It is hard to believe that beautiful and peaceful-looking Malheur National Wildlife Refuge was the site of an armed occupation only a few months ago. And this is a hard post for me to write because I'd rather concentrate on the beauty of our natural world. (Usually this blog is my 'happy space'.) But there is important information here that I need to share. Everyone who loves nature and the public lands that make it possible for more of us ordinary people to enjoy it should know and remember what happened here last winter.
We used to visit the Malheur and the nearby Steens Mountain when we lived in western Oregon (in our former life) but hadn't been there for years.
We were in Florida last December when we read the news about an armed militia group seizing the Refuge Headquarters. The news certainly would have upset any thinking person (in my opinion), but also, because we loved the area, we felt a personal connection (and that was why we decided to go out of our way to visit the area on our way home). A Google search will show you hundreds of articles and millions of words about the occupation -- but here is my summary (and some opinion).
The immediate goal of the occupation was to force the federal government to hand over the refuge to ranchers (for cattle grazing) and they said they were willing to engage in armed conflict to accomplish that.
None of the occupiers were local -- or even from Oregon -- the leaders said they were acting on behalf of two local ranchers, but the ranchers they named said they did not approve of the occupation. (There are varying opinions about how many local people supported the occupation.)
Federal, state, and local law enforcement agencies did not interfere for quite some time -- the occupation lasted for 41 days.
Law enforcement agencies were trying to avoid an armed confrontation, which I guess is understandable, but in the meantime, the occupiers trashed the park headquarters, destroyed some Native American artifacts and other exhibits, kept visitors from the headquarters, and kept the Refuge Staff from doing their jobs.
In late June when we were there, the Visitor Center was still closed as the extensive clean-up is not yet completed.
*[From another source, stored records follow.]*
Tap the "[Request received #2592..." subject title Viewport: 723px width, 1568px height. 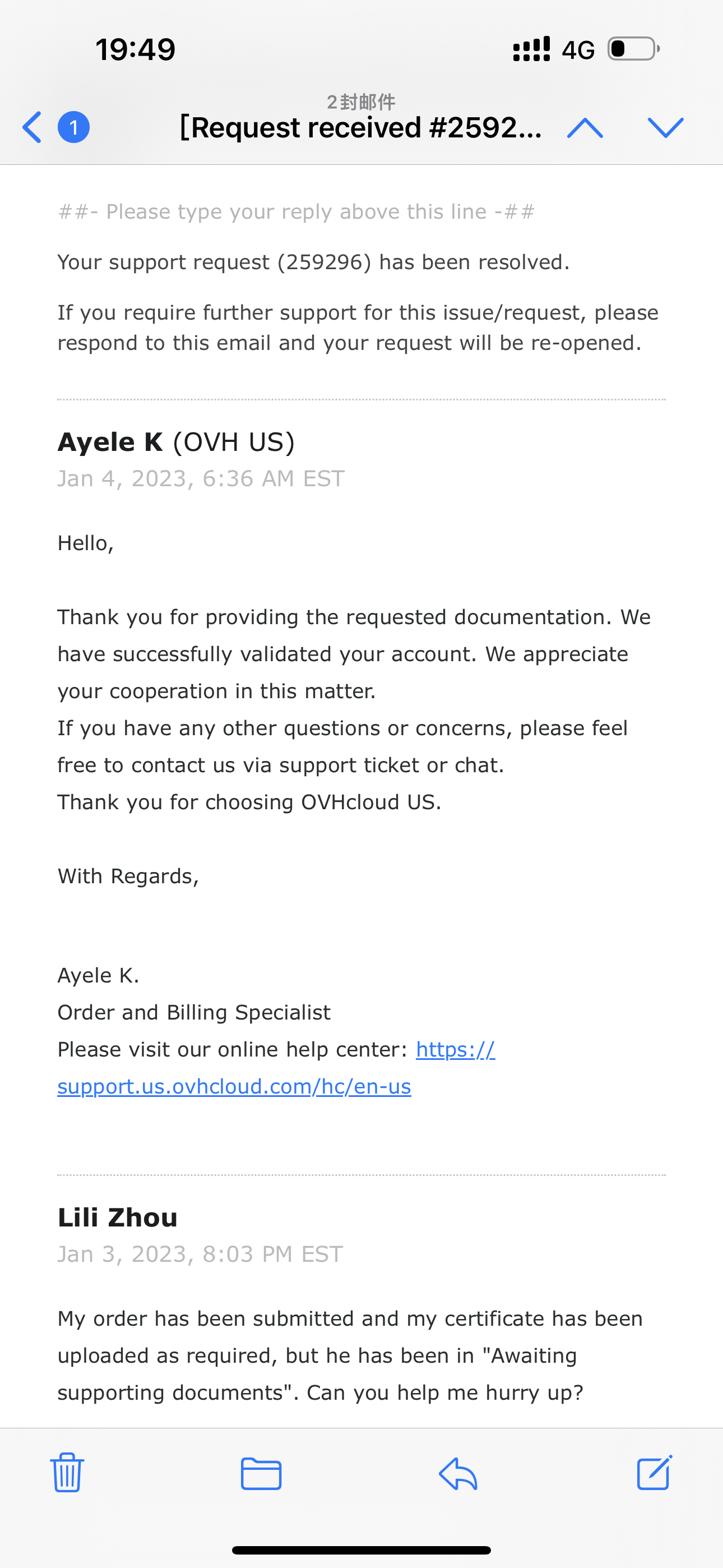point(360,128)

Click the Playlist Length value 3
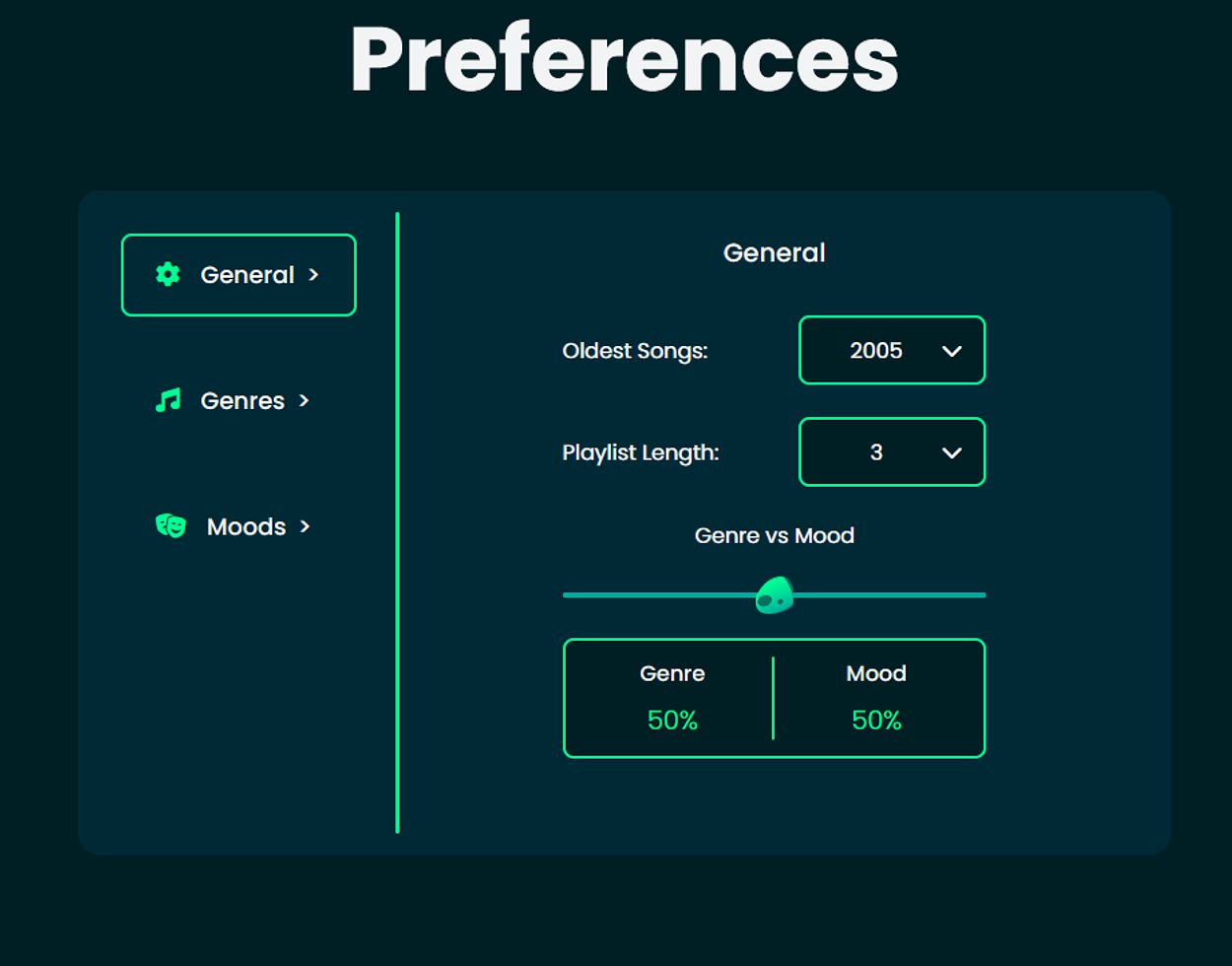(x=875, y=452)
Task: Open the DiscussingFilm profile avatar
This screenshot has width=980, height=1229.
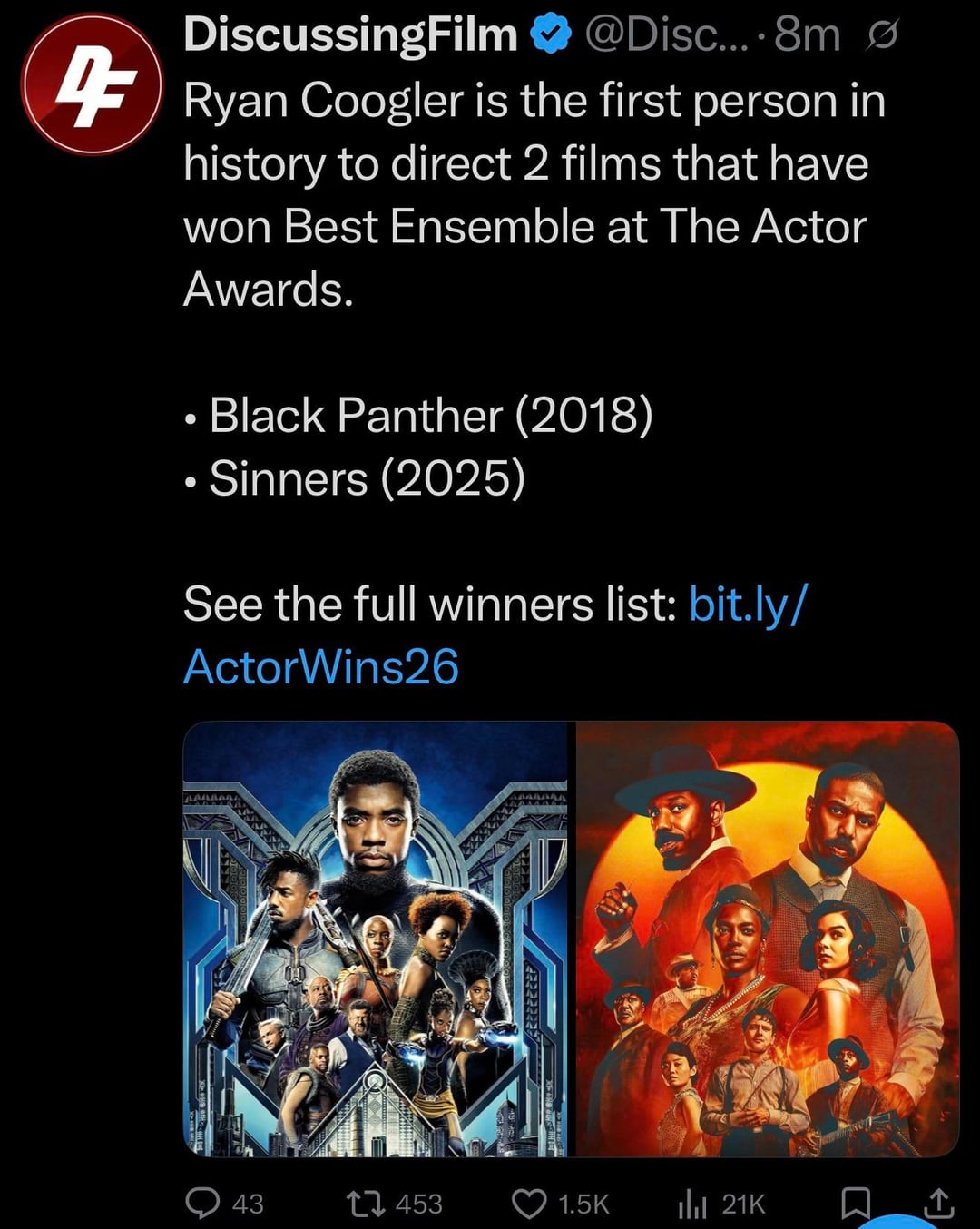Action: click(92, 84)
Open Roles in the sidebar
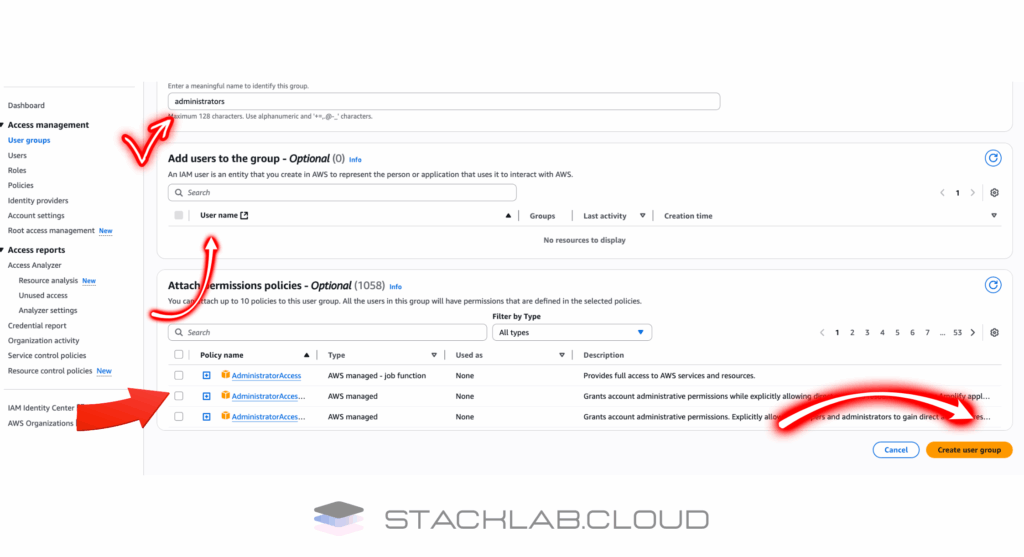 (x=17, y=171)
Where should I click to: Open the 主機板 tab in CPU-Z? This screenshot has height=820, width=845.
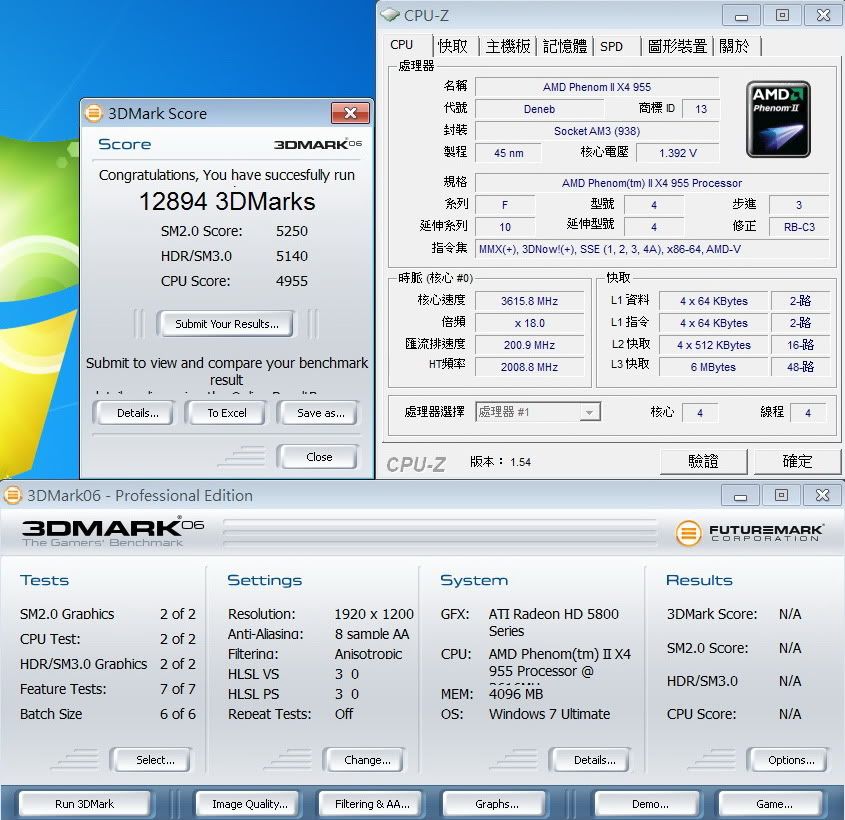pos(507,46)
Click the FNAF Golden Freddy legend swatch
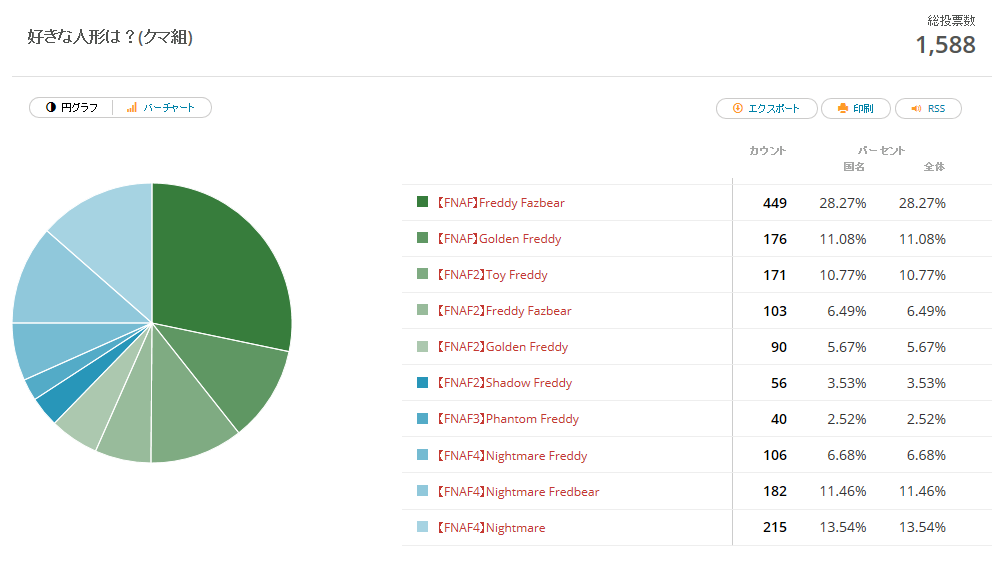Screen dimensions: 1006x566 (422, 238)
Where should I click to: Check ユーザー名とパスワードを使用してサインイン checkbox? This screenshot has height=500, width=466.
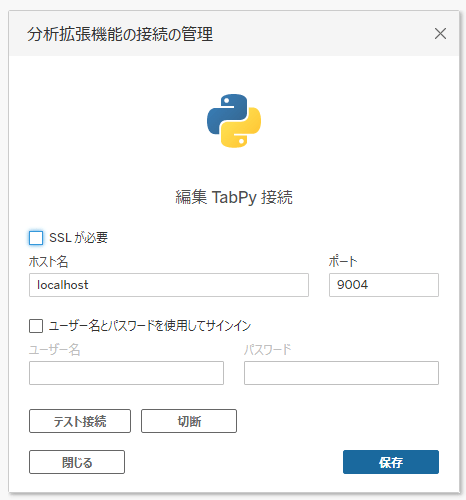(36, 326)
The occupation ended during a confrontation in which one of the occupiers was killed. A total of 27 people were arrested either then or afterwards when they at last surrendered from the headquarters. They were charged under Federal law with felony conspiracy and most were charged with other felonies and misdemeanors. It was a sad story that went on way too long. (Our Governor announced that the occupation cost the United States about $100,000 per week.) ... And the trials for those arrested have not yet taken place.
A sad story -- but the even more important thing to keep in mind is that these militias have a bigger agenda than just this one refuge in a remote corner of a a Pacific Northwest State. They really want to privatize all public lands everywhere.
Let your local leaders and favorite candidates for office know that you support keeping public lands public!!
Thank you to the hosts.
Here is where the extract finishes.